= Texto fornecido =
-- -- --
Começo a acreditar que o motivo seja um só: eles não falam inglês e não querem admitir isso para mim.
Para a classe média brasileira, saber inglês deixou de ser uma ferramenta ou uma habilidade. Não é sequer um “diferencial”, como os RHs gostavam de falar. Saber inglês é visto como condição fundamental para que a pessoa seja merecedora do cargo que ocupa. Não falar inglês é humilhante, algo a ser escondido.
Na prática está longe de ser assim. A maior parte das pessoas que eu conheço e que ocupa cargos legais merece estar nesses empregos mesmo tendo um domínio precário do idioma. As pessoas que eu entrevisto — ou tento entrevistar — para o jornal são todas destacadas em seus meios e, se eu estiver certa, poucas delas falam inglês com desenvoltura.
Falar um idioma é uma habilidade como outra qualquer, como cozinhar e jogar tênis, diz uma das minhas melhores professoras da Letras. É uma pena que as pessoas tenham transformado essa habilidade tão legal em um motivo de humilhação mútua e de competição.
Aqui na redação a coisa mais rara do mundo é uma pessoa ter coragem de fazer suas entrevistas em inglês na frente dos colegas. Quase todos recorrem às salinhas reservadas. E quase ninguém admite que ainda estuda o idioma — ou que gostaria de estudar — porque, afinal, são repórteres da Folha, o que vão pensar deles se souberem que não têm um bom inglês?
Fico impressionada que tanta gente no mundo seja ruim de matemática — uma habilidade muito mais básica — e assuma isso até com uma ponta de orgulho enquanto quem não sabe inglês tenha que trazer isso como um segredo sujo, uma mancha no currículo.
O certo não seria meus entrevistados me dizerem: “Oh sua fulana, você trate de traduzir isso pra mim. Meu inglês é péssimo, mas você depende de mim do mesmo jeito porque eu sou é foda naquilo que faço”?
-- -- --
= Dados de localização em capturas de tela e documentos =

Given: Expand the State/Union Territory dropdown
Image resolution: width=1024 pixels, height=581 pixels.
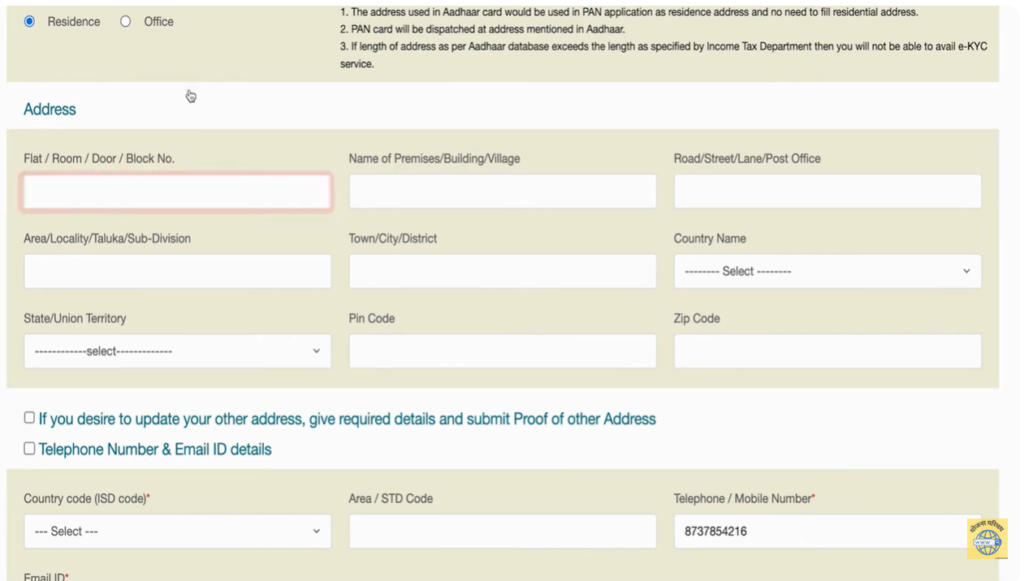Looking at the screenshot, I should pos(177,351).
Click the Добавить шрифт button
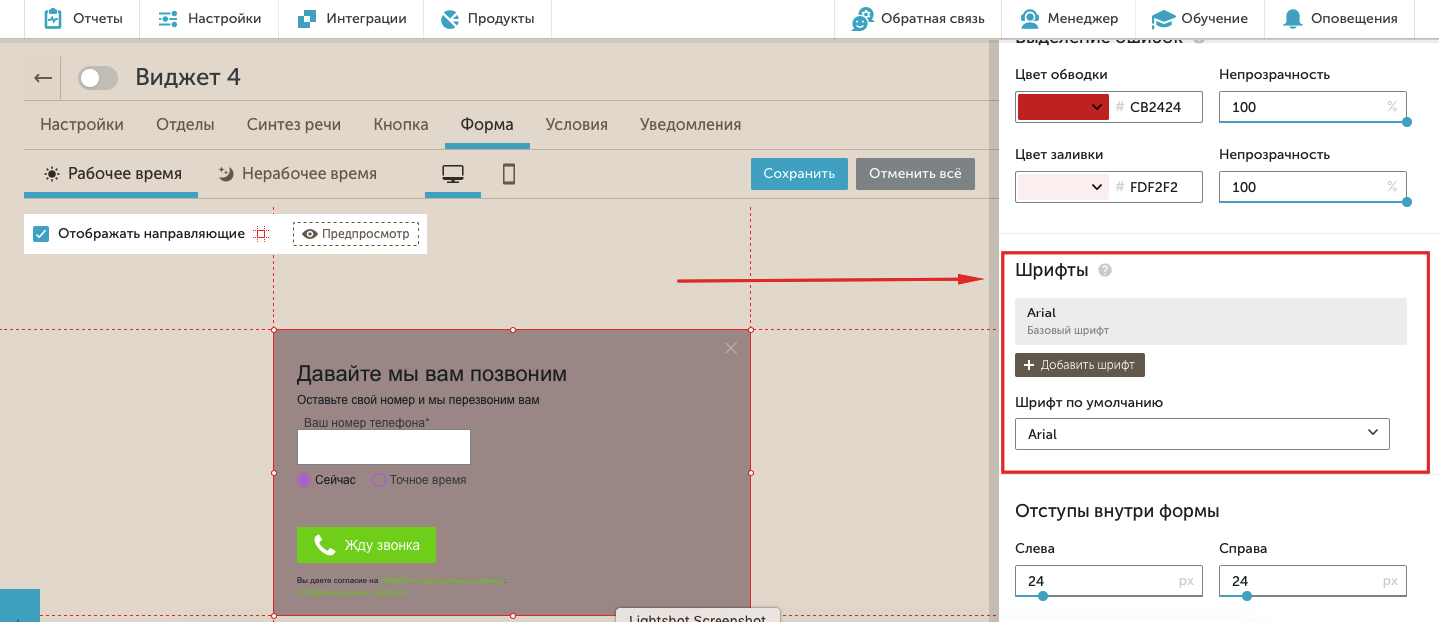 1079,365
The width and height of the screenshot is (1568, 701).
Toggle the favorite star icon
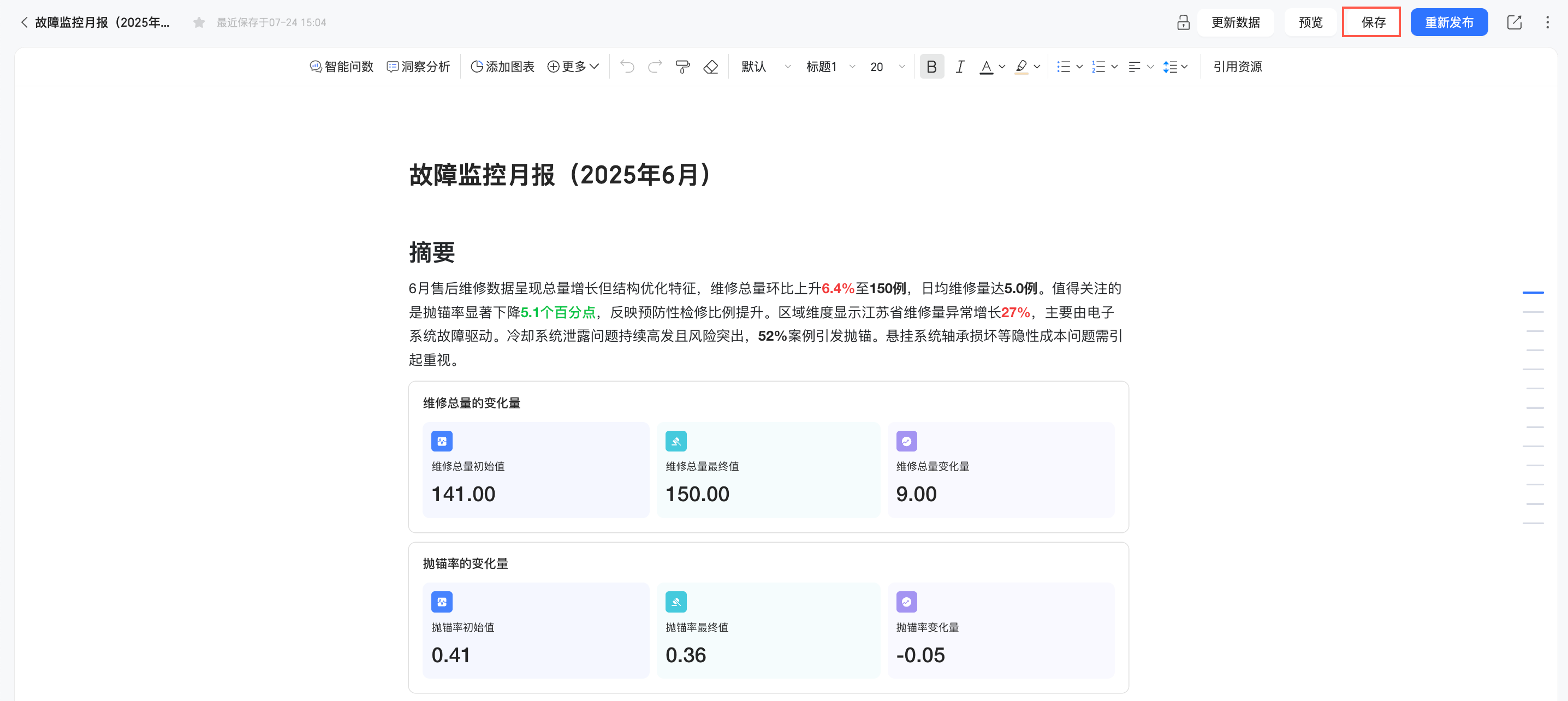pos(198,22)
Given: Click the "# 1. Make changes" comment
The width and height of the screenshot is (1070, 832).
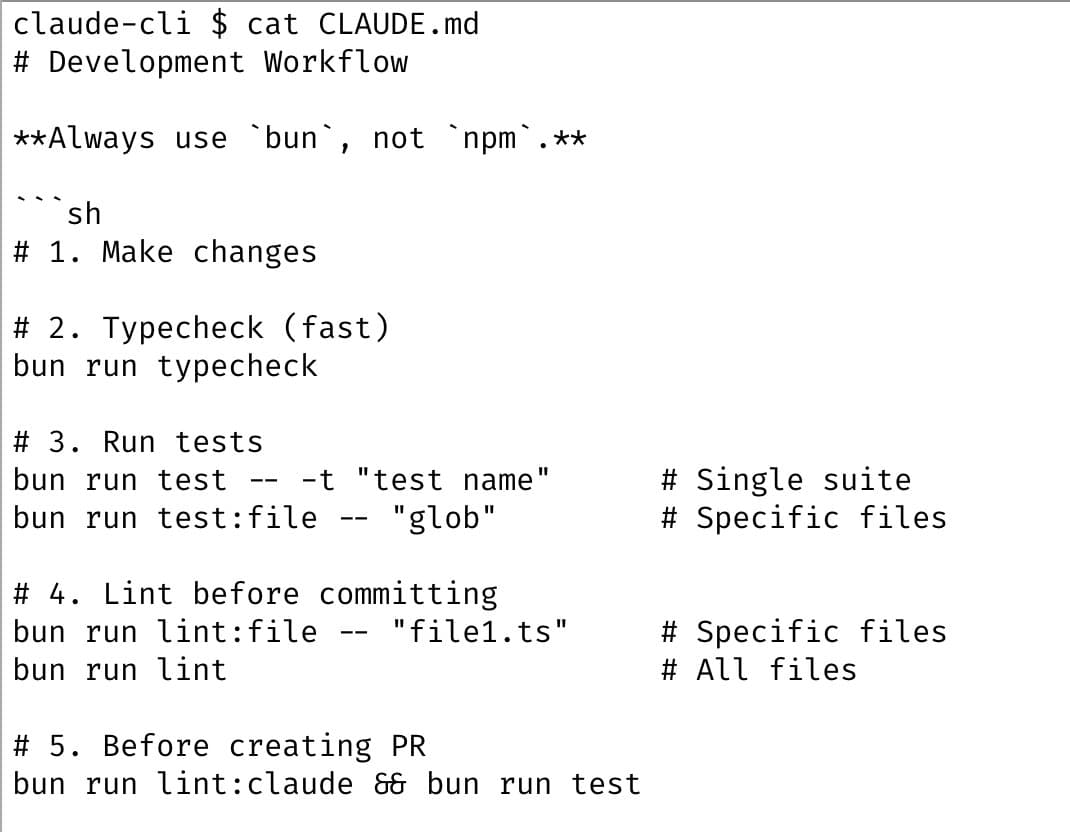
-- -- --
= A fazer =
Repita, sem nenhuma alteração, o trecho do texto sobre a vergonha de não saber inglês que vai de "Começo a acreditar" até "a ser escondido.".

= Exercício resolvido =
Começo a acreditar que o motivo seja um só: eles não falam inglês e não querem admitir isso para mim.
Para a classe média brasileira, saber inglês deixou de ser uma ferramenta ou uma habilidade. Não é sequer um “diferencial”, como os RHs gostavam de falar. Saber inglês é visto como condição fundamental para que a pessoa seja merecedora do cargo que ocupa. Não falar inglês é humilhante, algo a ser escondido.